As AI is trained by human generated content, it's not artificial intelligence, it's average ignorance.
Lol, your line made me laugh.
But I thought about it a realised it's even worse than that! I don't think there are many people who put online erroneous proofs. Maybe in some students forums or something, but surely, that's statistically insignificant.
So LLM are discovering some very novel and imaginative new ways to get things wrong.
It's like an extraterrestrial expedition comes to earth and that species shrinks in its aging process. Therefore they think the smaller people are, the elder and wiser they are. And they visit a kindergarten and let the kids explain human society, politics and technology.

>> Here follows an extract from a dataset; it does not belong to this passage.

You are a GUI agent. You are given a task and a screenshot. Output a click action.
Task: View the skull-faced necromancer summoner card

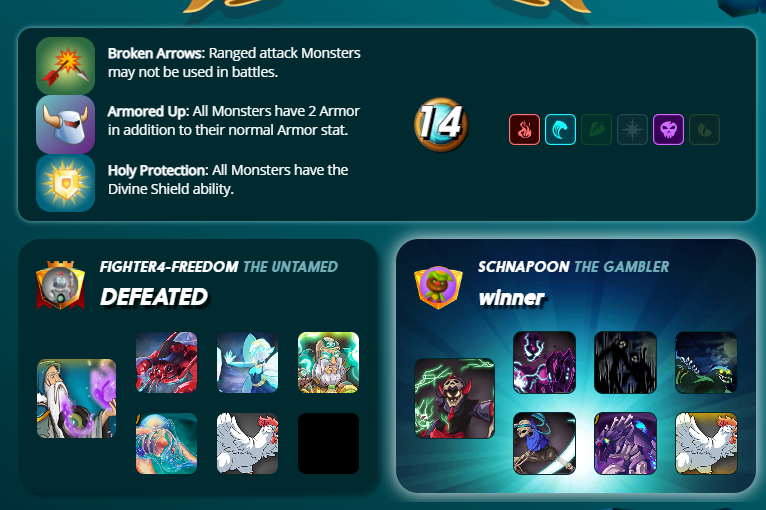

@phonner That‘s a great way to teach the use of LLM.
I think that LLM are extremely helpful in domains the user is proficient in. It‘s like a very eager student who recently read a lot about something but just reproduces and has no real world experience. And makes up stuff on the spot instead of admitting that they don‘t know.
It definitely is helpful if you‘re training to find non obvious mistakes
@phonner I'm seeing if Google's Bard/Gemini tool can do basic mathematics and OH MY GOD it's not good. Textbook quadratic ok, anything else... Well...
@hutchingsmusic @phonner They also have a first year's ability to tell the difference between kWh and kW (which is to say not very much)
@hutchingsmusic @phonner Note that is PaLM2, Google's old language model, not Gemini. Hopefully Gemini will be better once it's actually available.
@hutchingsmusic @phonner Your screenshot says it's PaLM2. Maybe it's not launched where you live?
@phonner Billions of these arguments, on politics, values and the worth of human beings, posted by hundreds of millions of different accounts and websites, both by text, audio and video, flooding the internet.
@phonner I wonder what would happen if you asked ChatGPT to prove that the volume of a pyramid increases tenfold when you double the length of the edges. It shouldn't be able to, of course, since it increases eight times, but I bet it'll confidently do it wrong anyway.
@phonner sure but this is the case with anyone. Like if I was an engineer...which I am... and I made a statement about stuff I work on, everyone at work would believe it in a second. Unless ofcourse someone paid attention and told me I was wrong. Then I could learn from my mistake.
We are telling ChatGPT when it is wrong so it can learn from its mistakes. That information then is used by the companies using ChatGPT against us.
@phonner brilliant use of genAI in education!
@phonner
Have it square the circle next.
@phonner same with code. it throws up some correct-looking code, but often completely misses edge cases and other places for potential dangerous bugs. people write bad enough code already, no need to automate it :)
I have a friend who teaches history at concordia University in Montreal; she recently had their students generate some ChatGPT text about areas of history they were studying. They were gobsmacked by how many errors were riddled throughout
@phonner ooooh can you share them with me please? This sounds fun.